This weekend, the Broward Health hospital system notified more than 1.3 million patients and staff members that their personal information was involved in a data breach that started on October 15.
In a statement on Saturday, the Florida hospital system said that in addition to names, addresses and phone numbers, Social Security numbers, bank account information and medical history data was included in the breach.
Insurance account information, driver's license numbers, email addresses and treatments received were also included. The hospital system said it waited months to notify victims because the Department of Justice told them to hold off on sending out breach notification letters.
"On October 15, 2021, an intruder gained entry to the Broward Health network through the office of a third-party medical provider permitted to access the system to provide healthcare services. Broward Health discovered the intrusion on October 19, 2021, and promptly contained the incident, notified the FBI and the Department of Justice (DOJ), required a password reset for all employees and engaged an independent cybersecurity firm to conduct an investigation," the hospital explained.

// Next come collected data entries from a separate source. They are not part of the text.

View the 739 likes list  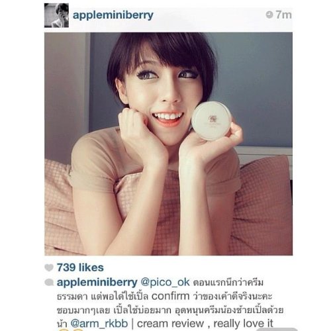(x=80, y=267)

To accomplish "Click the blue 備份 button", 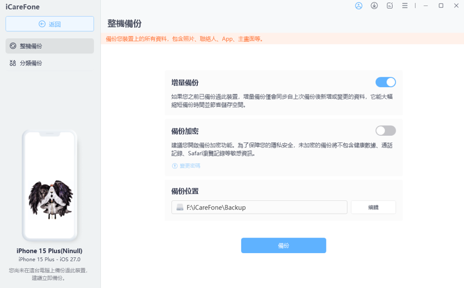I will point(284,246).
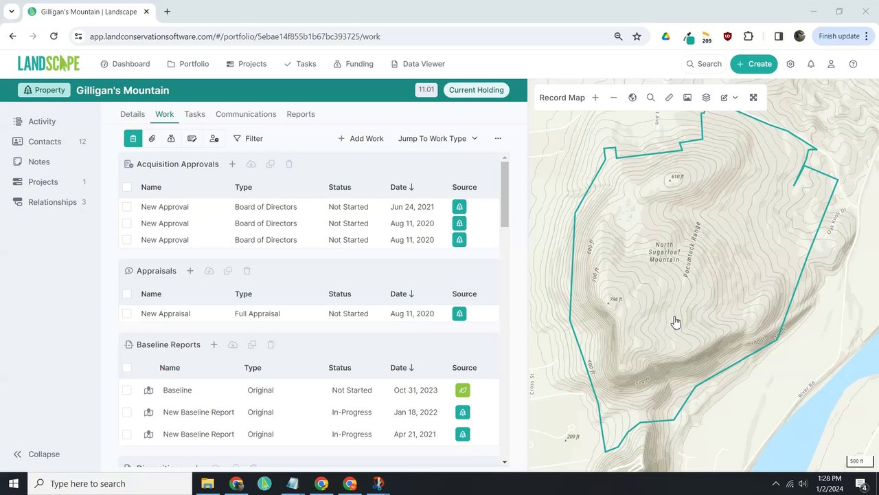Image resolution: width=879 pixels, height=495 pixels.
Task: Click the map search magnifier icon
Action: point(650,98)
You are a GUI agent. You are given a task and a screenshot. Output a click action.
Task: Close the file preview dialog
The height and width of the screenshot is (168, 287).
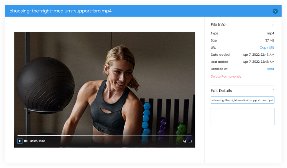coord(275,11)
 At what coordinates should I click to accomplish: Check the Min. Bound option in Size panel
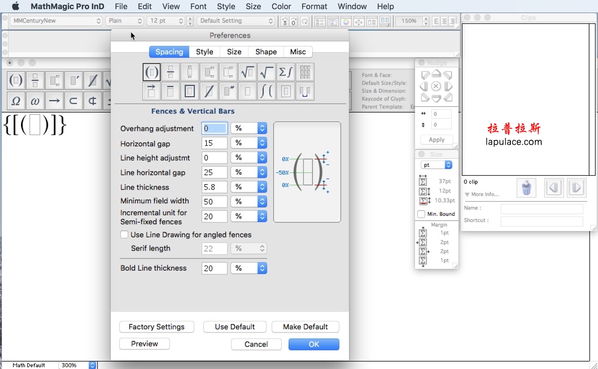(420, 214)
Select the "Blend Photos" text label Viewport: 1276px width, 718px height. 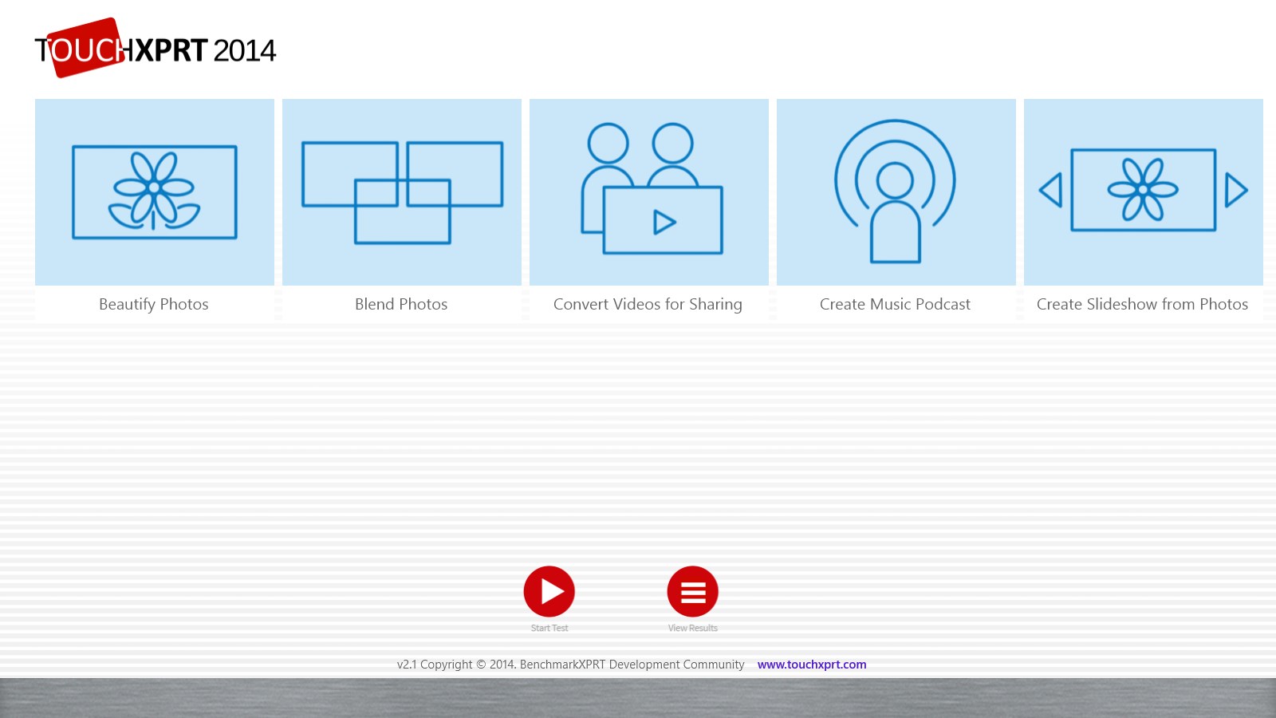401,304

"Broward Health also engaged an experienced data review specialist to conduct an extensive analysis of the data to determine what was impacted, which determined some patient and employee personal information may have been impacted. The DOJ requested the Broward Health briefly delay this notification to ensure that the notification does not compromise the ongoing law enforcement investigation."
The hospital system did not say how many people were involved, but in their submission to the Maine Attorney General's office, they said 1,357,879 people were affected.
The hospital is offering 24 months of identity theft protection services, implemented multifactor authentication for all users of its systems and "minimum-security requirements for devices not managed by Broward Health Information Technology with access to its network."
The notice warned that people who had their information exposed are now vulnerable to medical identity theft, which is when someone uses a person's name and information to get medical services or fraudulently bill for medical services. The hospital urged those affected to monitor their benefits statements and financial accounts.
Joseph Carson, chief security scientist at ThycoticCentrify, said countries where healthcare is extremely expensive, are the leading targets for cybercriminals to steal and monetize personal health information.
In many instances, personal health information is much more valuable than stolen credit card information, Carson added, noting that it can be sold for up to $500 or more on the dark web because it can easily be abused for fake medical claims, fake prescriptions or fake identities.
"Personal health information can also be used for extortion or blackmail targeting victims who do not want sensitive information disclosed or even to abuse insurance claims and tax refunds," Carson said.
"Unfortunately, for medical records, you cannot change your medical history. Once stolen or disclosed, it is public knowledge, whereas a credit card you can change and get back on track quickly."